+++ Quoted passage +++

This article offers a writeup for the zer0pts CTF 2022’s crypto challenge, “Anti-Fermat.”
crypto
Anti-Fermat
description: I invented Anti-Fermat Key Generation for RSA cipher since I'm scared of the Fermat's Factorization Method.
files:
- task.py
from Crypto.Util.number import isPrime, getStrongPrime
from gmpy import next_prime
from secret import flag
# Anti-Fermat Key Generation
p = getStrongPrime(1024)
q = next_prime(p ^ ((1<<1024)-1))
n = p * q
e = 65537
# Encryption
m = int.from_bytes(flag, 'big')
assert m < n
c = pow(m, e, n)
print('n = {}'.format(hex(n)))
print('c = {}'.format(hex(c)))
- output.txt (the output of the task.py)
What we know
- $n$ ($=p\times{}q$)
- $p$ is a strong prime
- $n = \left(\dfrac{p+q}{2}\right)^2 - \left(\dfrac{p-q}{2}\right)^2$ (Fermat’s factorization method)
- $m < n$
By experimenting, I realized that the value of p - (q^((1<<1024)-1)) - 1
and p + q - (1<<1024)
are the same and both were small.
- $p+q \approx 1\ll{}1024$
Thus, using the Fermat’s factorization method ($n = \left((p+q)/2\right)^2 - \left((p-q)/2\right)^2$), we get the following approximation. $$p \approx \dfrac{(1\ll{}1024) + \sqrt{(1\ll{}1024)^2 - 4n}}{2}$$
After checking prime numbers near the approximation using the next_prime
function, we get the actual p
and q
.

+++ Dataset excerpt +++

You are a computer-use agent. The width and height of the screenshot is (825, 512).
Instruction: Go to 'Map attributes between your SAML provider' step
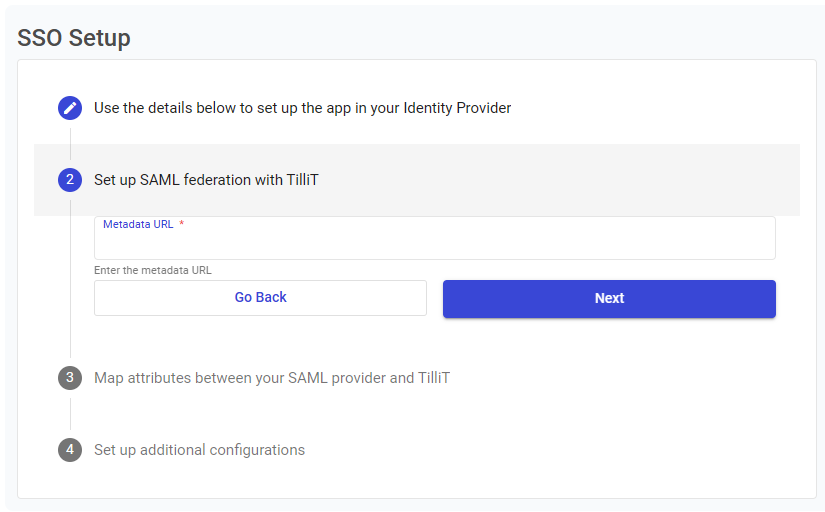click(x=272, y=378)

+++

Tasks to perform:
1. Write out the part of the Anti-Fermat writeup starting with "q = next_prime(p" and going on through "of the task.py)".
2. In the Anti-Fermat writeup, which function is used to check prime numbers near the approximation to get the actual p and q?

Task answers:
1.
q = next_prime(p ^ ((1<<1024)-1))
n = p * q
e = 65537
# Encryption
m = int.from_bytes(flag, 'big')
assert m < n
c = pow(m, e, n)
print('n = {}'.format(hex(n)))
print('c = {}'.format(hex(c)))
- output.txt (the output of the task.py)

2. The next_prime function.